What Were You Thinkin’? — Looking Back on Pre-election 2012

Dr. Phil McGraw is a psychologist who became known to us on Oprah Winfrey’s show for his pithy diagnosis of and advice to people with troubled situations in life. Typically, the subject or subjects would explain their situation, answer a couple of his questions, and then hear, “What were you thinkin’?”

Whenever that question is asked – be it Dr. Phil asking it of someone who had sex with his sister-in-law, or we asking ourselves the question after a particularly stupid act – there are a limited number of answers.

1. I wasn’t thinking.
2. I rationalized what I was doing and convinced myself it made sense.
3. I based my decision on emotion or hormones.
4. I was drunk.
5. Could you please repeat the question?

It’s fun to hear Dr. Phil espouse his Texas country wisdom nowadays (as they say in Texas) to folks on his very own TV show.

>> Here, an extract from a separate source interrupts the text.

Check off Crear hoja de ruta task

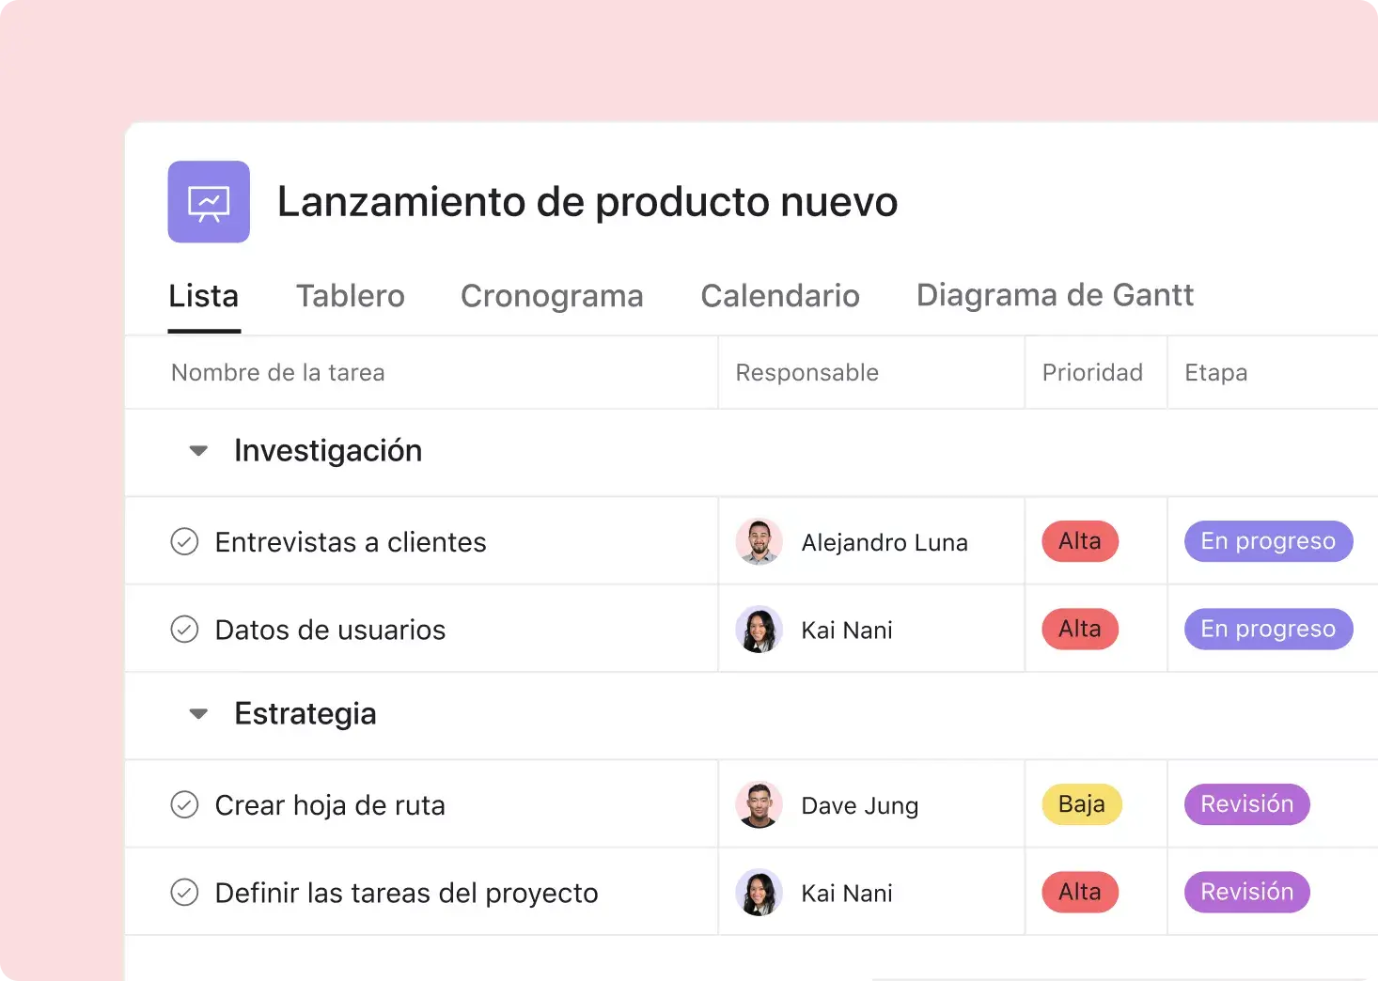[x=184, y=805]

A comedian (I’m sorry I don’t recall which one) does an impression of something Dr. Phil might say: “Everybody knows you can’t milk a donkey unless you have a bucket.” It makes no sense at all, and yet, it kind-of makes sense when you hear him say it.

The thing I really like about Dr. Phil is that he can be compassionate when it’s called for, but he also confronts people about taking responsibility for their own stupid or misguided actions. A loving mother who “helps” her drug abusing daughter by giving her spending money and a free place to live is likely to get an earful from Phil. Something about a donkey and a bucket.

Making good decisions – devoid of rationalization, alcohol’s influence, or excessive emotion – can be hard work. I’ve made plenty of “What were you thinkin’?” decisions in my life. Some had comic consequences, like the time I thought driving with a 42 ounce soft drink between my legs was a good idea – until I had to hit the brakes hard. Some bad decisions aren’t funny at all, and some haunt me to this day.

Election day is coming up. Sometimes we regret who we vote for, while other times we regret not voting. And, it can be discouraging when your candidates don’t win. The decision to vote is important, as is the commitment to learn more about the candidates than the attack ads tell us.

Who we vote for is a big decision, and it can be subject to rationalization and emotion like any other decision. Getting the right balance of what we think and what we feel can be tough.

We’ve got a couple of weeks left before the big day, and let’s hope we all know what it is that we’re thinkin’ when we make our choices. I sure as heck don’t want to answer to Dr. Phil!